Bild: Die zu Ruhm gekommene Steinlaus
Die ebenso opulente wie beeindruckende Ausstellung der Kuratoren Thomas
Kronenberg und Till Kaposty-Bliss unter dem Titel „Ach was. Loriot zum
Hundertsten“ im Frankfurter Caricatura-Museum bringt den Kern von Loriots,
das heißt Vicco von Bülows, Humor haargenau auf den Punkt. Kein deutscher
Humorist oder Satiriker kam mit Sprache und Zeichenstift mit weniger
Schnörkeln, aber dafür umso mehr pointierender Lapidarität aus.
Viele seiner Pointen sind deshalb längst in den umgangssprachlichen
Zitateschatz eingegangen: „Früher war mehr Lametta“ oder „Scheidung ist …
Korrektur eines tragischen Irrtums“.
Doch diese Virtuosität einer sprachlichen und zeichnerischen Verdichtung
war Loriot nicht in die Wiege gelegt worden. Als Jugendlicher interessierte
er sich nur für „Karl May, Puccini und Opernchöre“. Der Humorist, der am
12. November 1923 in Brandenburg an der Havel als Bernhard Viktor Christoph
Carl von Bülow geboren wurde, gab sich bald seinen Künstlernamen: Loriot,
französisch für Pirol, das Wappentier der alten preußischen Familie, in die
er hineingeboren wurde und die dem preußischen Staat über Generationen
hinweg jede Menge Offiziere und Beamte bis hin zum Reichskanzler Bernhard
von Bülow zur Verfügung stellte.
Dieser forderte schon vor seiner Kanzlerschaft als Außenminister des
kaiserlichen Deutschlands Wilhelms II. einen „Platz an der Sonne“ für das
bei der Aufteilung der Welt vermeintlich zu kurz gekommene Reich. Und er
leitete so das Kaiserreich und Europa zielsicher auf den Kurs zu, der in
den Ersten Weltkrieg mündete.
## Am Anfang waren sanfte Porträtzeichnungen
Als Loriot noch nicht 16 Jahre alt war, begann der Zweite Weltkrieg, in dem
sein jüngerer Bruder in den letzten Kriegswochen fiel und den Loriot selbst
als Oberleutnant der Wehrmacht im Russlandfeldzug überlebte.
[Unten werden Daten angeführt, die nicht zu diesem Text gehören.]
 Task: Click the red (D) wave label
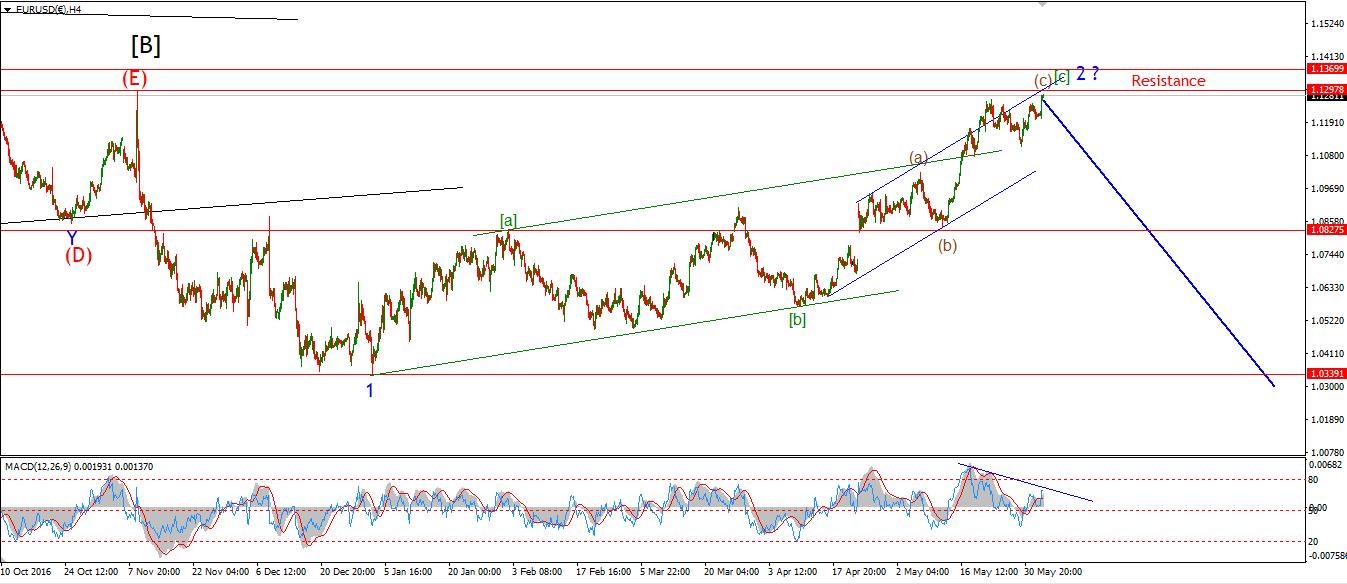click(78, 255)
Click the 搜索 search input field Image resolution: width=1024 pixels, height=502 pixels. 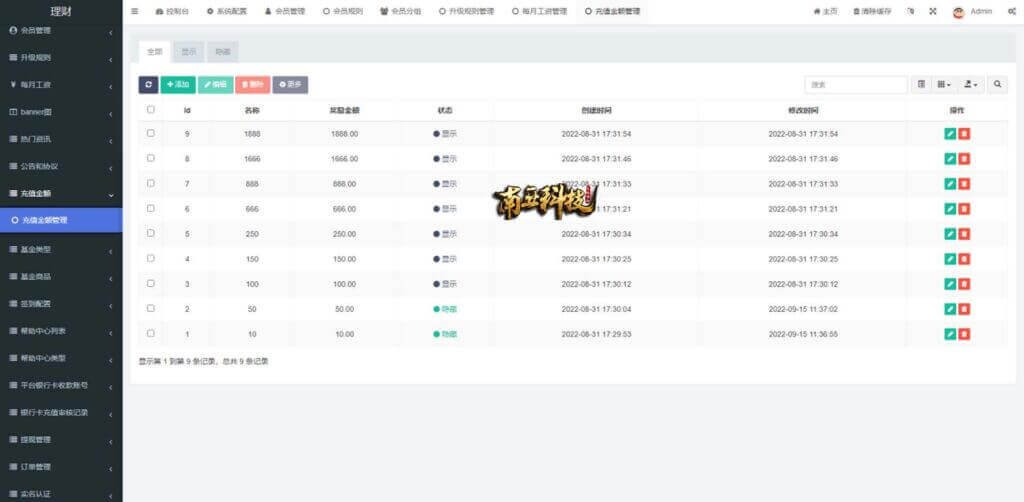coord(856,85)
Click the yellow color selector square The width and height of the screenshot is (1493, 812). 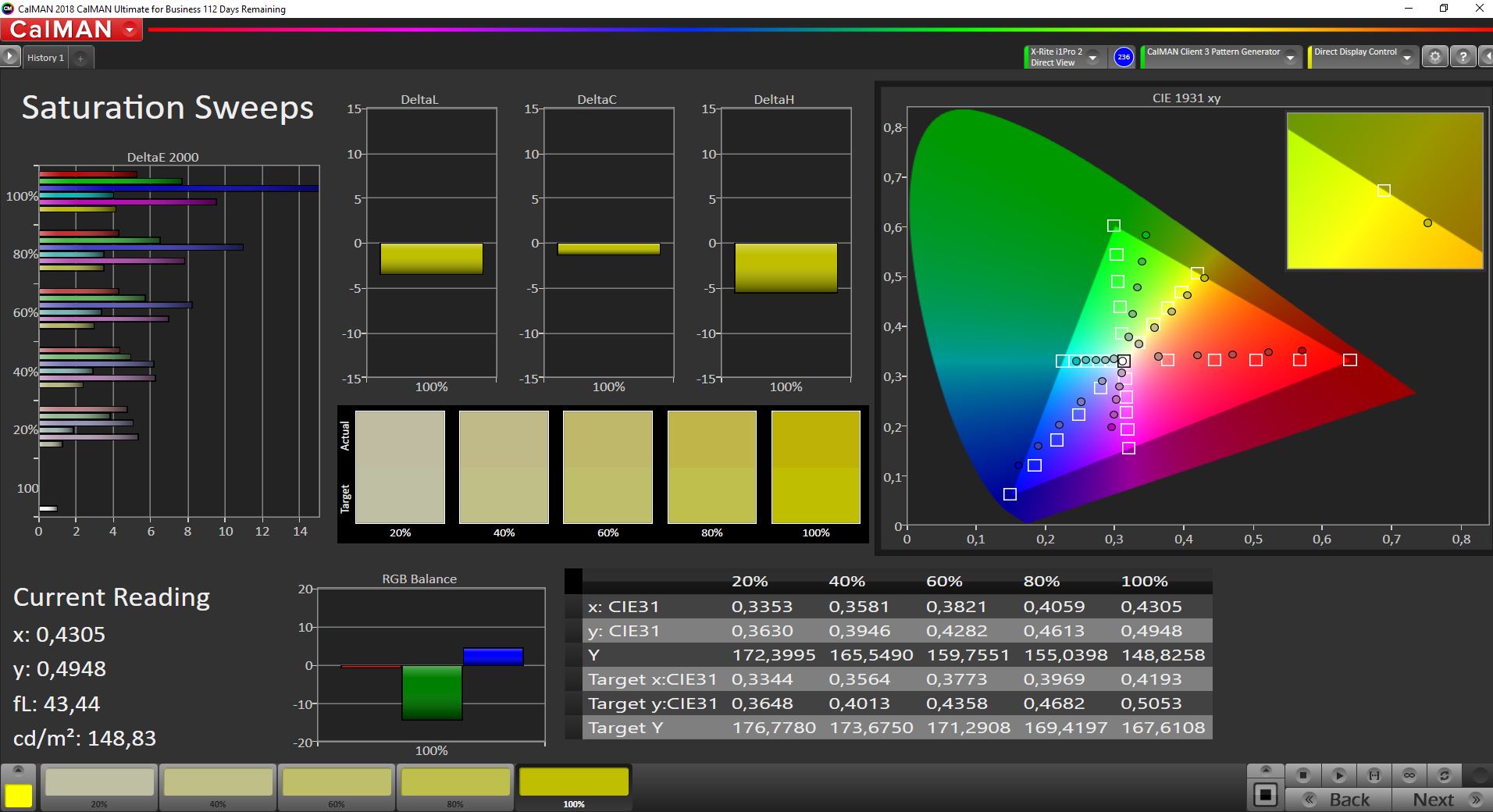[x=19, y=795]
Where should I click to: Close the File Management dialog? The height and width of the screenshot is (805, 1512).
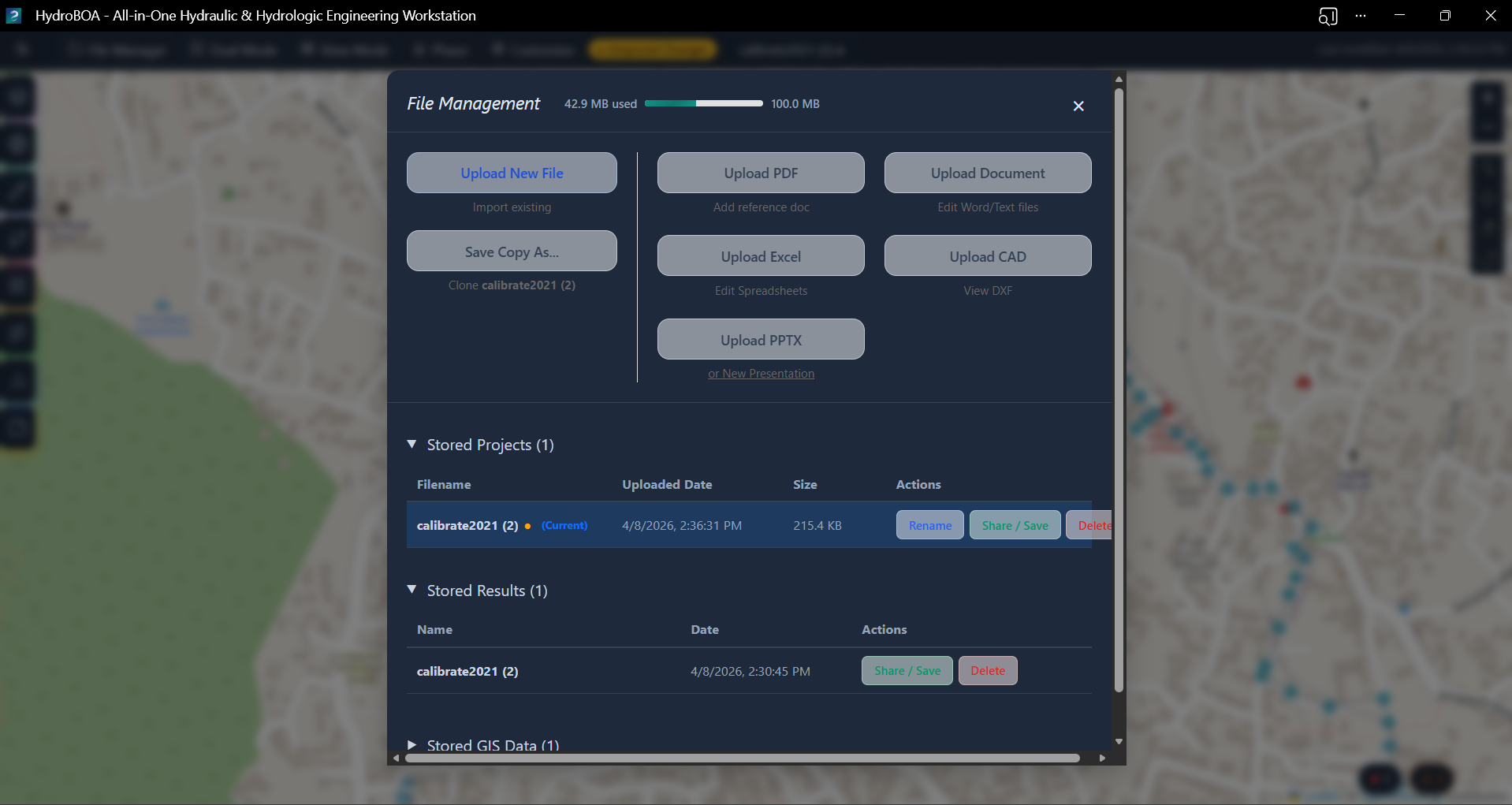[1078, 106]
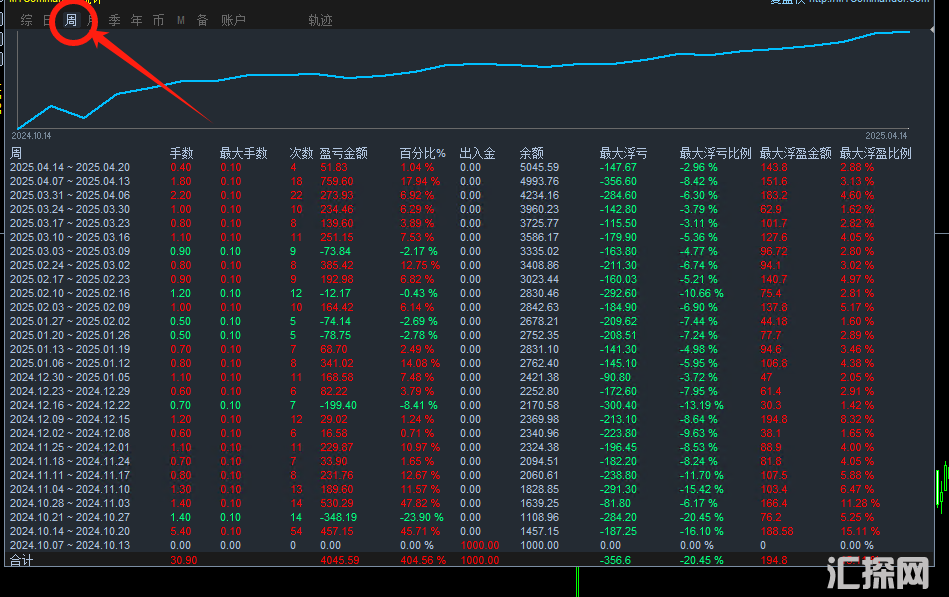Select the 周 weekly tab

71,20
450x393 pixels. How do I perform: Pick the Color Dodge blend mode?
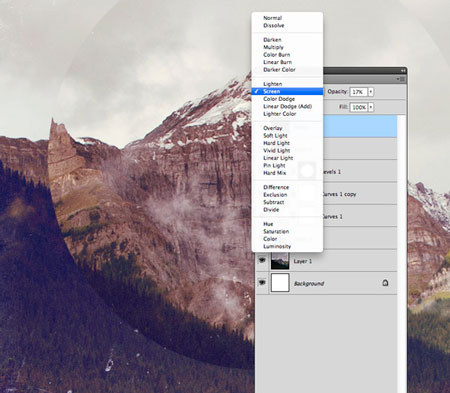coord(279,99)
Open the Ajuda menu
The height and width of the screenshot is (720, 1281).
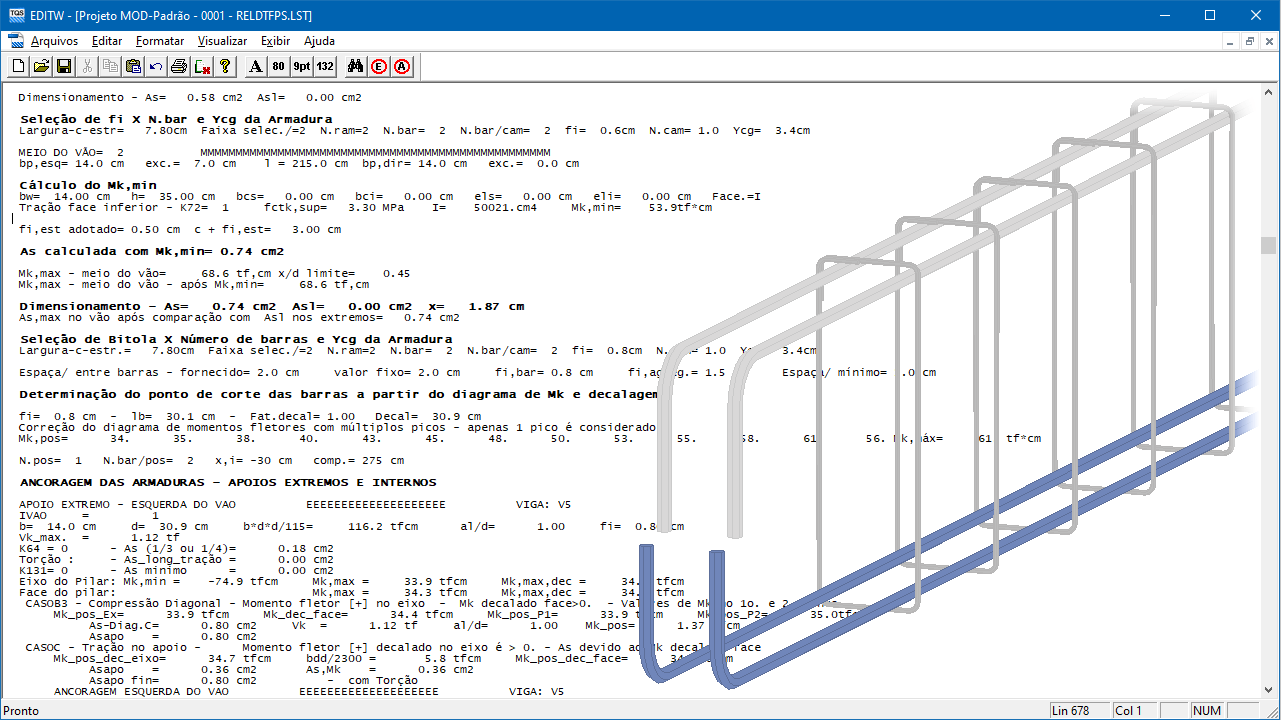coord(319,41)
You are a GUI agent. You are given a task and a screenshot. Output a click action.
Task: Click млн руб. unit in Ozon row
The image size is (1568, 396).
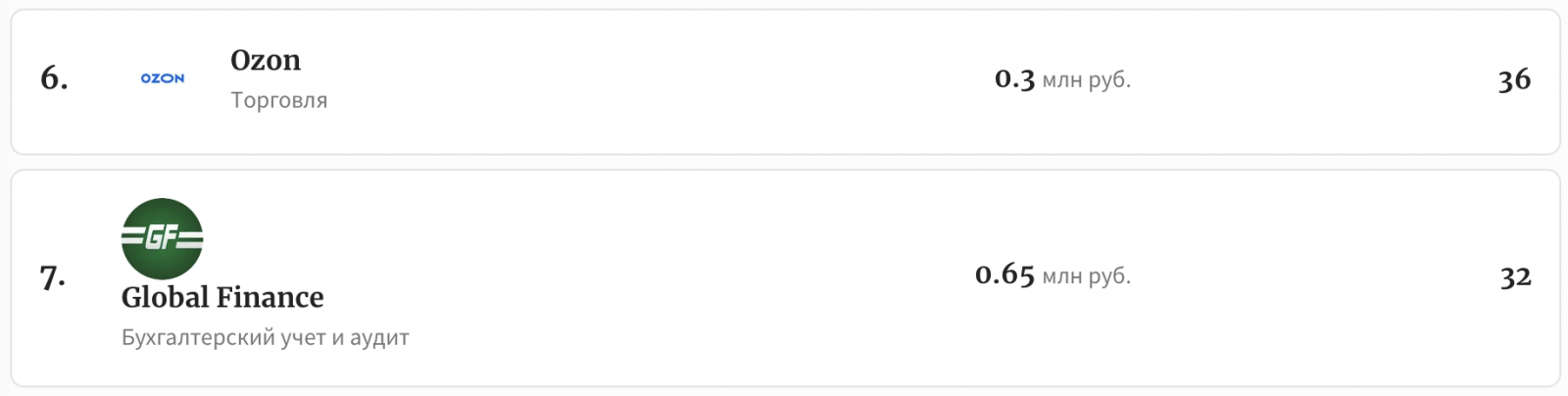1086,80
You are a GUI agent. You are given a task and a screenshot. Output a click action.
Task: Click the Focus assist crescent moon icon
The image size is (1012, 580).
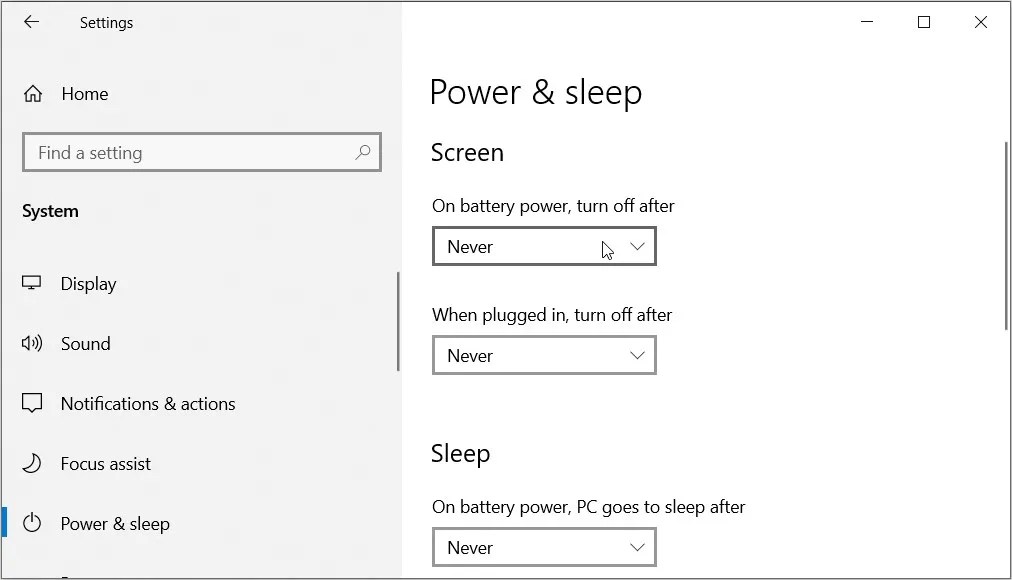[x=32, y=463]
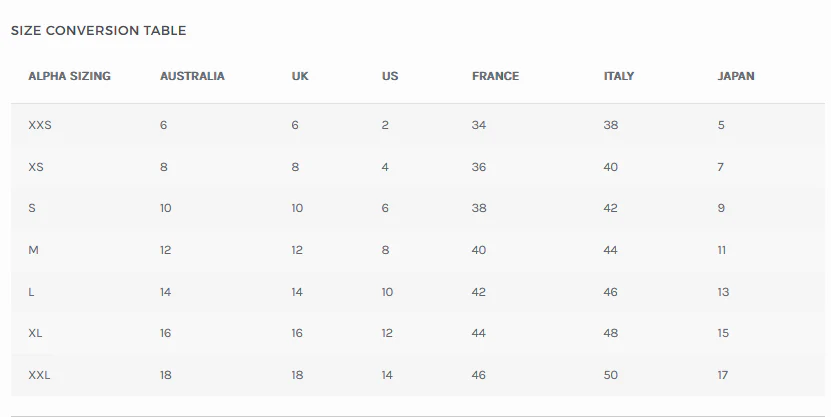Click Italy size 50 cell
The image size is (831, 417).
611,375
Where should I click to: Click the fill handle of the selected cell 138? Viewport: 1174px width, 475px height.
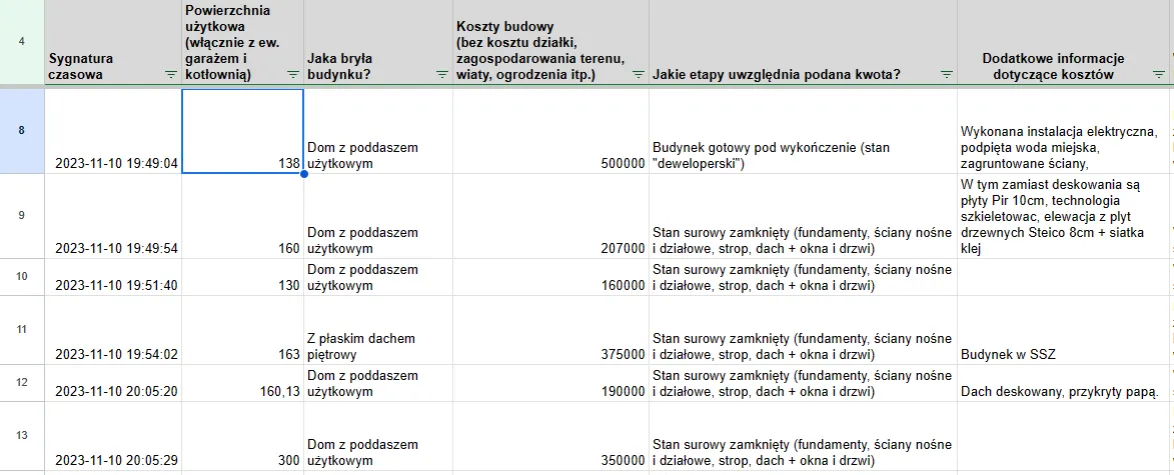[x=302, y=173]
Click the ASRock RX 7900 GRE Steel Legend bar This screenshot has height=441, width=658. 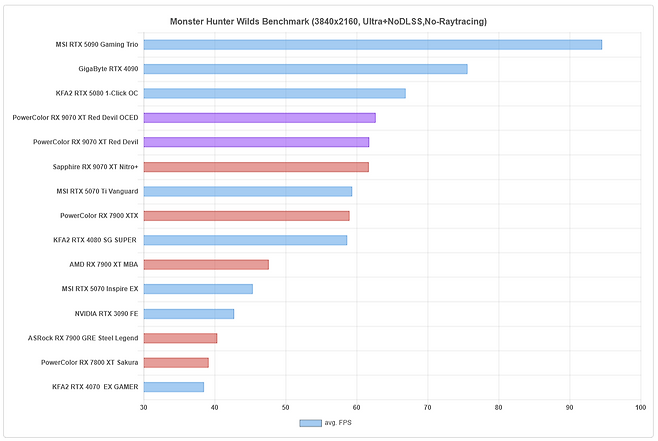click(180, 338)
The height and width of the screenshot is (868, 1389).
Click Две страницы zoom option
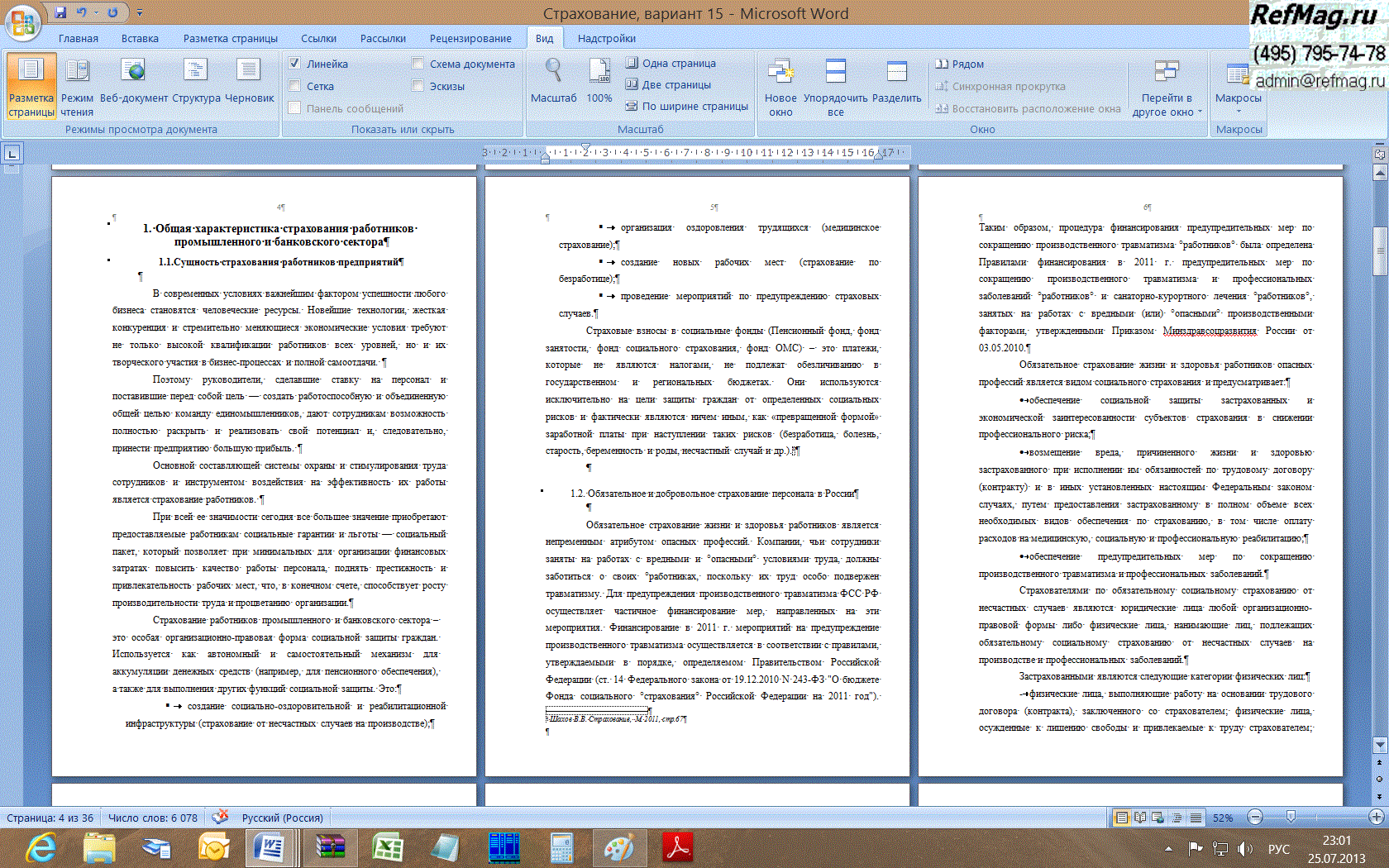click(668, 84)
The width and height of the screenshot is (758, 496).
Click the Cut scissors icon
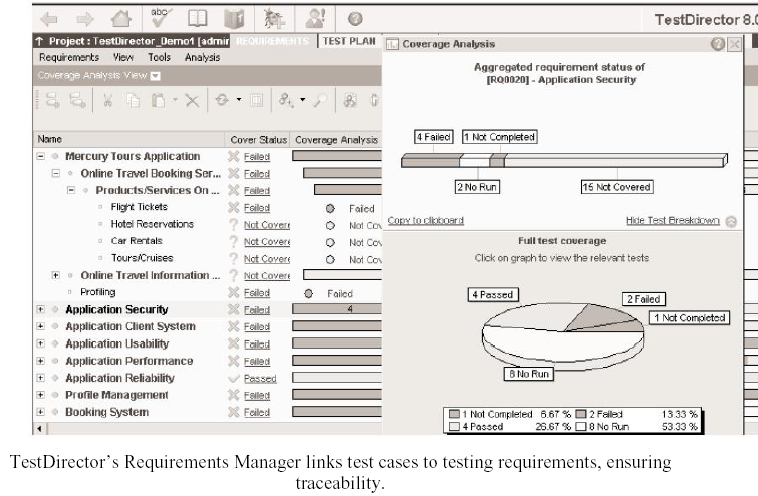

Noch im Krieg
begann er, sanfte Porträtzeichnungen anzufertigen, die in der Ausstellung
erstmals öffentlich zu sehen sind.
Bevor Loriot seine beispiellose Karriere als Zeichner und Moderator
beginnen konnte, musste er in den ersten Jahren nach dem Krieg allerdings
sein Abitur nachholen. Danach betätigte er sich als Werbegrafiker und schuf
neben Entwürfen für Buchumschläge auch einige Aquarellstudien und
Strichmännchen, von denen das Männchen im „Stresemann“ mit Glatze und
obligater Knollennase zu seinem Markenzeichen wurde, seit es 1962 auf dem
Titelblatt [1][des führenden deutschen Satiremagazins Pardon]erschienen
war.
Foto-Montagen nach berühmten Bildern wie Edouard Manets „Frühstück im
Grünen“ und Karikaturen in den großen Illustrierten Stern und Quick mit
prominenten Zeitgenossen aus Politik, Sport und Kultur begründeten den Ruhm
und den Publikumserfolg Loriots noch vor seinen Auftritten im Fernsehen als
Moderator und Präsentator seiner Sketche und Zeichentrickfilme wie „Wum und
Wendelin“.
Ganz zu schweigen von sehr erfolgreichen Sendungen mit [2][Evelyn Hamann]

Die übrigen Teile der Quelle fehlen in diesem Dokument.